Lenten Devotion: The Sounds of Silence


Monday, March 12, 2018

The Sounds of Silence
1 Kings 19:9-13

Our Lenten devotion theme—A Listening Way—is particularly compelling for those of us who enjoy the blessings of music and the practice of listening, for we know that a listener can be as important as that proverbial observer of a tree falling in the forest. And yes, for the philosophically curious, the listener can, by the very act of listening, affect the listened reality of the sound that is heard. For listening and the making of sound—in the context of a live musical performance—can be a symbiotic relationship that is often interdependent: the performer is driven by the energy of the listener, and the listener is compelled by the vigor of the performer.

But listening to sound can be just the beginning of the listening experience. Often, the act of listening also involves the absence of sound, or what some would call silence.

The world of music is replete with examples of strategically placed silences that enhance and define the notes that surround them. In fact, recent research from the Stanford University School of Medicine demonstrates that a few seconds of silence during a musical composition will trigger a listener’s ability to pay close attention to the music and anticipate what comes next. The study found that it was the pauses in the music, not the music itself, that stimulate parts of the brain that allow the listener to remember the experience. Indeed, the most important cognitive activity occurs when seemingly nothing is going on. And the findings went beyond brain signals. According to Dr. Vinod Menon, author of the study, the actual heart rates of listeners became more variable during the pauses in the music.

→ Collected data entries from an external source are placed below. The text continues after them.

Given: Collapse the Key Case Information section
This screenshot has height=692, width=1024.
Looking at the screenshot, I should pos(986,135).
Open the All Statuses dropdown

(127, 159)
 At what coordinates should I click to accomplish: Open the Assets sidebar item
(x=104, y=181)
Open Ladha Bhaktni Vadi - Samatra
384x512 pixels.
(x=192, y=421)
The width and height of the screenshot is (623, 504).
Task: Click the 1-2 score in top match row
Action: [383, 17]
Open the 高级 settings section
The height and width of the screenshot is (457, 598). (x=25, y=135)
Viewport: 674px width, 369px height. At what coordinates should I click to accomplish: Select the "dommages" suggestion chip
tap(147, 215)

John Cage, the notable American composer, understood the power of silence. Speaking of his groundbreaking composition, 4’33” (a composition that calls for a pianist to sit at a keyboard in silence for four minutes and thirty-three seconds while the audience squirms in their seats), Cage said, “The sound experience which I prefer to all others is the experience of silence.”

Jacqueline du Pré, one of the most celebrated cellists of the 20th century, became known for her extended rubatos—the rhythmic changes and pauses between notes purposefully placed to enhance the dramatic tension of the music. And what dramatic tension they produced! Her use of silence in the interstitial spaces of sound cemented her reputation as one of the greatest musical stylists of her day.

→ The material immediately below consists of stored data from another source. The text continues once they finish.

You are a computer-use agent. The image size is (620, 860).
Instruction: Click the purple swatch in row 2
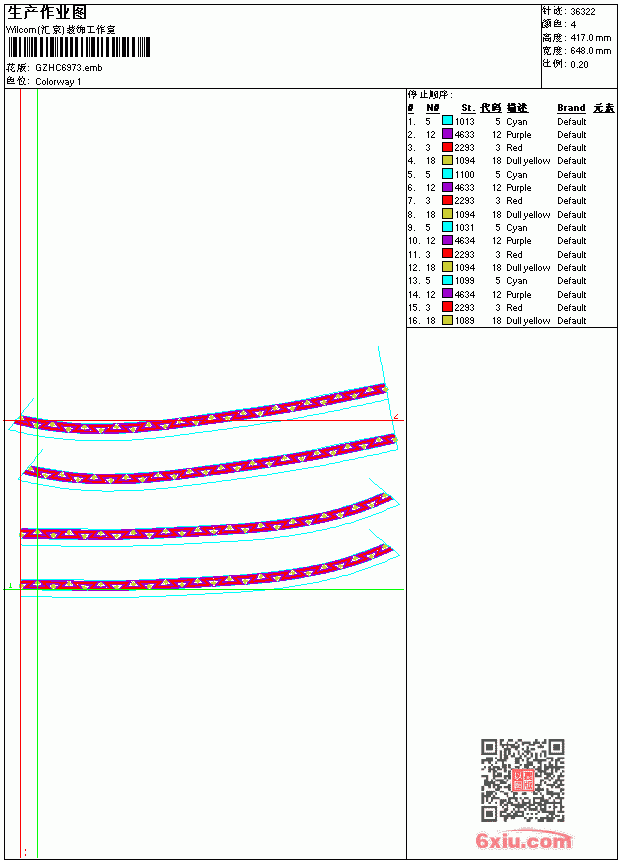tap(448, 134)
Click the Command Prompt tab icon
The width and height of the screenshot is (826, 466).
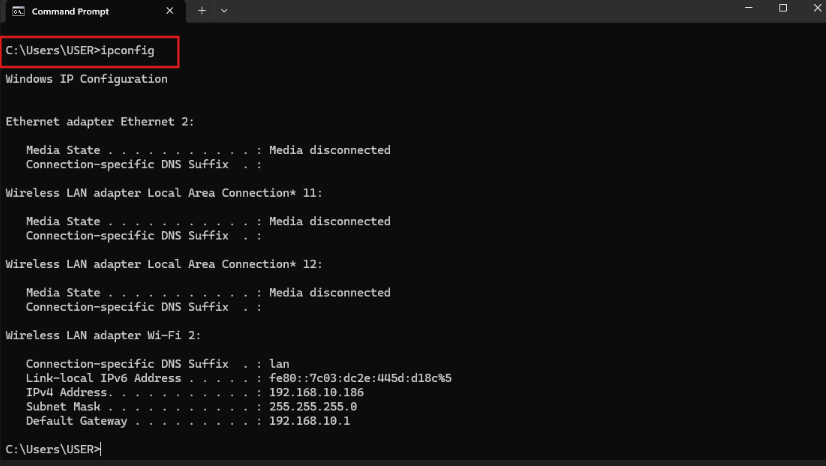(18, 10)
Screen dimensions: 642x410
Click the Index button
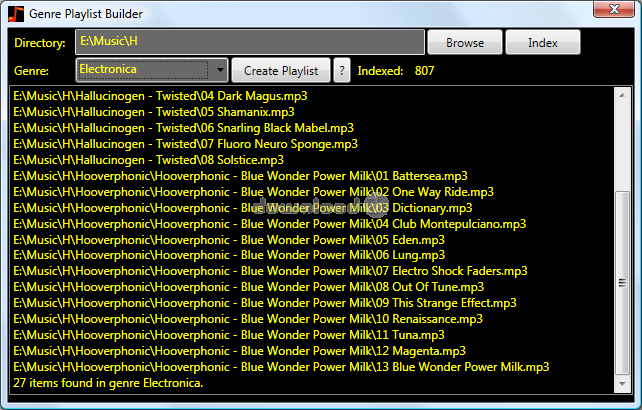[543, 43]
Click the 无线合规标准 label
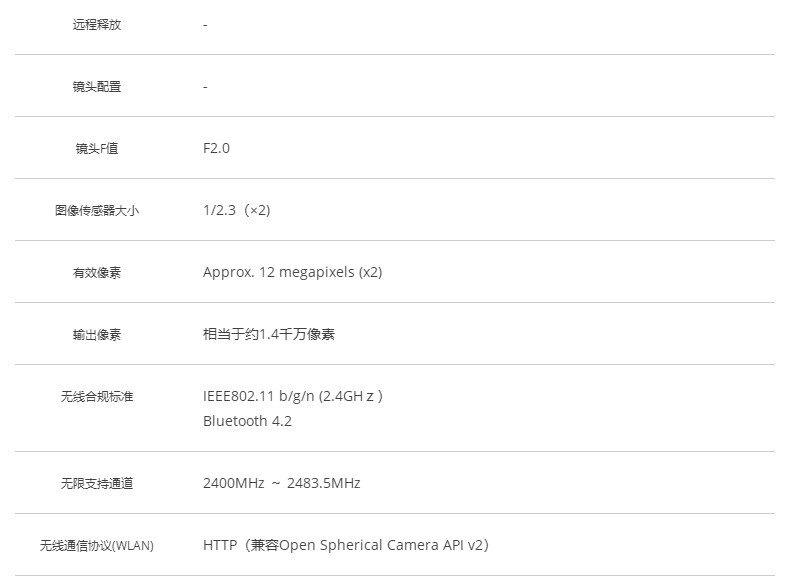790x580 pixels. [x=97, y=397]
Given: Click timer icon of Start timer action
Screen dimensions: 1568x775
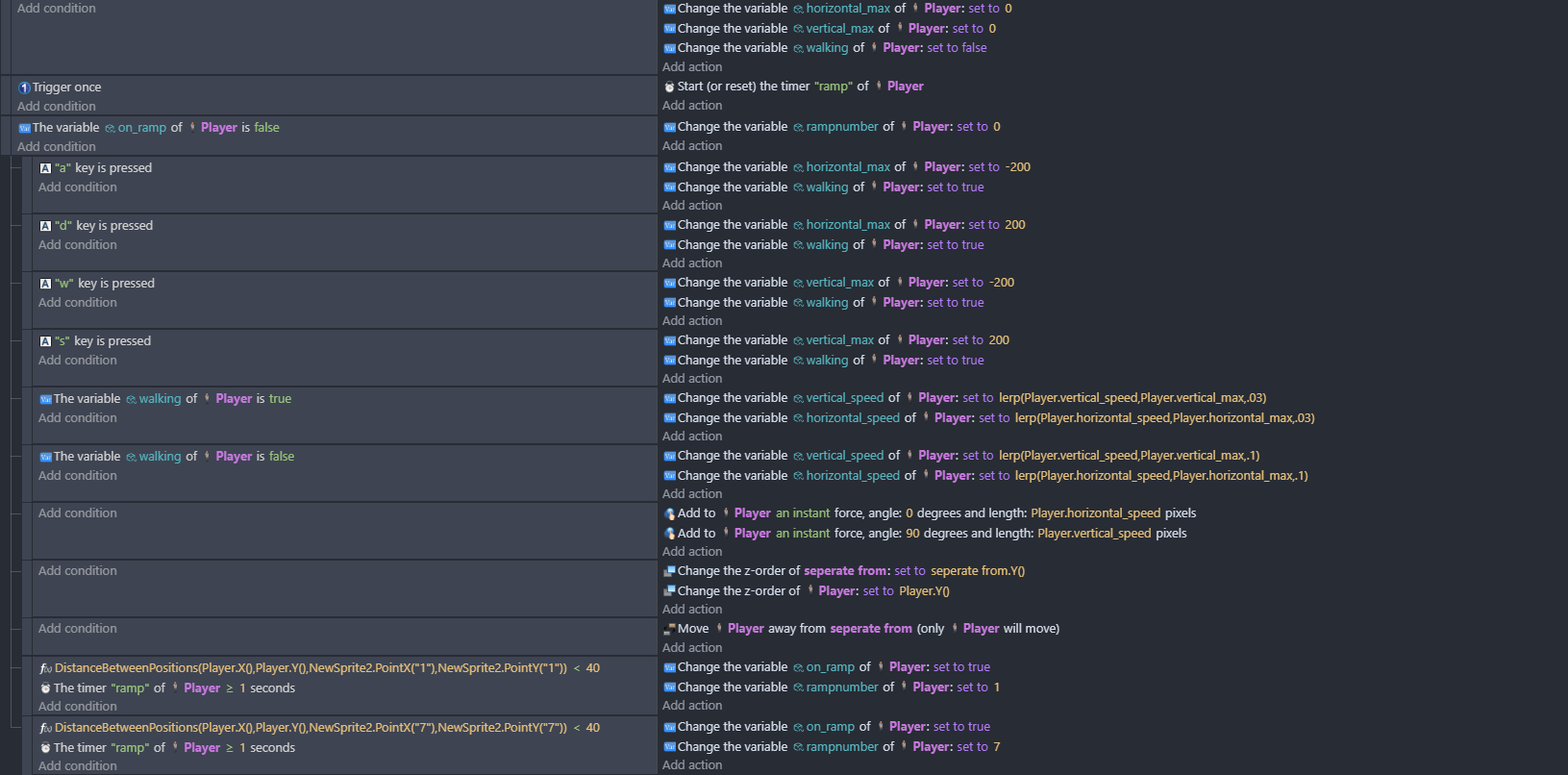Looking at the screenshot, I should (x=669, y=87).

Our devotional text for today begins with God’s quiet question to Elijah: “What are you doing here, Elijah?” What follows is a torrent of sound—we can imagine Elijah loudly complaining of his persecution, his plight, the less than comfortable accommodations he was enduring, and the sins of Israel against the prophets. To this reader, Elijah’s response is cacophonous, brimming with sound, and yet not quite saying anything. God’s response—shrouded in silence—says something and means something: “Go out and stand on the mountain…for the Lord is about to pass by.” This is a quiet instruction, the counterpoint to what comes next: a noisy symphony of wind tearing at the mountains and shattering the rocks that are further shaken by an earthquake and scorched by a roaring fire.

But God was not in any of these. Rather, God was in the sound of a gentle whisper posing the same question asked before: “What are you doing here, Elijah?”

Neither Elijah’s noisy response nor that cataclysmic Sturm und Drang of wind and fire seem to matter. It is the silent whispers that came before and after that contained the still, small voice of God. The silences in between the notes. May we listen for them, and may they guide us as we make our way along the paths of grace.